Кольцов мне не современник Но есть что-то общее в творческих путях наших. О Пушкине и Лермонтове я не мог бы употребить это слово — «наших». А о Кольцове — могу. Этот человек может стать моим другом «по мыслям по верным, по думам по крепким». Он из торговой среды, я из мещанской. Он от ранней юности взыскал красоту, и рвался к ней. И я. Он рождён был поэтом, я, неизвестно откуда, с детства пристрастен был к художеству.

Да, вдруг я стал думать об этом человеке… Пока ещё не стихи его, а жизнь его, судьба его заставляет меня подойти к нему, искать его близости, которая кажется мне светлой.

И чувствую, что жизнь Алексея Кольцова мне нужно узнать для своей пользы.

«Но уже звенящий благовеститель полнощь извествует, и пора мне препокоити скоропишущия руки моя».

Т. е. бьёт двенадцать, братишке пора спать, а мне положить <?> перо.

Сегодня Евдокия Плющиха День солнечный. Течёт. «Кура из лужи напилась» — по примете, лето (или весна?) будет благоприятное.

### ИСХОДНЫЕ СТРОКИ
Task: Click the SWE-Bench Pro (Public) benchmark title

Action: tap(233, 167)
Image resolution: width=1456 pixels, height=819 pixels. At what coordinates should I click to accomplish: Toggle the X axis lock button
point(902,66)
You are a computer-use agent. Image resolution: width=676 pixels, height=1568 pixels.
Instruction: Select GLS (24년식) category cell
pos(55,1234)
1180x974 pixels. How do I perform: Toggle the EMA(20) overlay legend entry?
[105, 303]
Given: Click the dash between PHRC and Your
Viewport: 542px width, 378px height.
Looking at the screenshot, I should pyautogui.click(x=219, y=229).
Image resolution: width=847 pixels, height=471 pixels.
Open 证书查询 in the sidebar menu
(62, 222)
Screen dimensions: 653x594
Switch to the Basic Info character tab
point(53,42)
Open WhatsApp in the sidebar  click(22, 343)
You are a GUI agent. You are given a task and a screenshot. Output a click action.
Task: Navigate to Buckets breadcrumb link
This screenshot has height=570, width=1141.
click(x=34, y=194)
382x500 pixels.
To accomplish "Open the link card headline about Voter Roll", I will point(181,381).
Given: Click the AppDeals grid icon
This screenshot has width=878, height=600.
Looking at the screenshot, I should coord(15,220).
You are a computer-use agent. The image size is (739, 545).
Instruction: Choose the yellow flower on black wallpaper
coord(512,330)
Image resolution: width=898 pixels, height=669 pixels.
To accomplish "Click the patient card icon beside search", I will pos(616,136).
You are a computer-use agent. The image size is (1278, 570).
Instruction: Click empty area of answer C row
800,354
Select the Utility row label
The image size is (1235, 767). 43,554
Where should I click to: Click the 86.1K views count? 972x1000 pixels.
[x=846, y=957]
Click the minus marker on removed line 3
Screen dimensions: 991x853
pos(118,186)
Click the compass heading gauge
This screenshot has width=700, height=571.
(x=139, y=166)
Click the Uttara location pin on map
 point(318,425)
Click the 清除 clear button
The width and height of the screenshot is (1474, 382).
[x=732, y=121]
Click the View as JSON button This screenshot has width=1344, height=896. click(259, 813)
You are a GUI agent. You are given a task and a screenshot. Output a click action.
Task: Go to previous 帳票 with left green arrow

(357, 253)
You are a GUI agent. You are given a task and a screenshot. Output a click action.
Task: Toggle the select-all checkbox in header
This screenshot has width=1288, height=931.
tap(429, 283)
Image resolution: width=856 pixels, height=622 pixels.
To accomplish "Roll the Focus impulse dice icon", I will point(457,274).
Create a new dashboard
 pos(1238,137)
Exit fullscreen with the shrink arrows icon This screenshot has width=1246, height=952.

### ЗАДАНИЯ
1 > Выведите часть отрывка о Кольцове между словами «Да, вдруг я» и «мне положить <?> перо.», включая их.
2 > Согласуются ли с отрывком о Кольцове следующие утверждения? Ответьте «да» или «нет» и приведите решающие слова текста в виде точной цитаты.
(a) Кольцов — современник пишущего.
(b) Кольцов происходил из торговой среды.
(c) О Пушкине и Лермонтове пишущий мог бы сказать «наших».
3 > Допишите следующую часть отрывка о Кольцове, начиная сразу после его последнего предложения.

### ОТВЕТЫ
1 >
Да, вдруг я стал думать об этом человеке… Пока ещё не стихи его, а жизнь его, судьба его заставляет меня подойти к нему, искать его близости, которая кажется мне светлой.

И чувствую, что жизнь Алексея Кольцова мне нужно узнать для своей пользы.

«Но уже звенящий благовеститель полнощь извествует, и пора мне препокоити скоропишущия руки моя».

Т. е. бьёт двенадцать, братишке пора спать, а мне положить <?> перо.

2 >
(a) Нет: «Кольцов мне не современник».
(b) Да: «Он из торговой среды».
(c) Нет: «О Пушкине и Лермонтове я не мог бы употребить это слово — «наших»».

3 >
А завтра матери моей умерший день. Там, у Студёного моря, почивает моя мать. Уж ветры, налетающие с моря, источили древо больших поморских крестов. Чаю, мохом поросла надпись: Преставилась в вечную жизнь раба Божия Анна «От смерти убо к жизни».

Когда я читаю беллетристику, то устану и ничего не останется в разуме. Там всё чужими зубами пережёвано. Много ли наешь?

А чтение документов, писем — это меня обогащает. Люблю, когда словам тесно, а мыслям просторно.

20 марта. Пятница

Крестопоклонная неделя. В Городе разве по дворам лёд, да лужи, да грязь. По улицам уж сухо. Привелось взглянуть, какова весна и за городом. Снегов уж мало, разве о заборы. А от грязной дороги, вдаль, всюду тянутся лы́вы водныя. И синий лёд, В воды глядятся ещё голые, тонкие ветлы, ивняк, берёзки.

Тряслись с братишком к Мытищам. Любо мне было после городского камня да гула видеть ширь небесную, деревенские домишки, окружённые водою. Всё в какой-то тусклой нежности ненастливого дня.

Весна сейгод ранняя. И грачи, и скворцы, и жаворонки, и водоплавныя птицы прилетели в свои дни, «на Федота», «на Герасима», на «сорок мучеников», «на Дарью».

Давно не видел я милых мальчишек, света моего Мишечку и голубоглазого Алёшеньку. Как они дни днюют и ночи ночуют. Михайлушко, это <?>, редко там<?> бывает. А сказывает: «Оба мои героя мокрые с улицы приходят» — гидрографией увлекаются.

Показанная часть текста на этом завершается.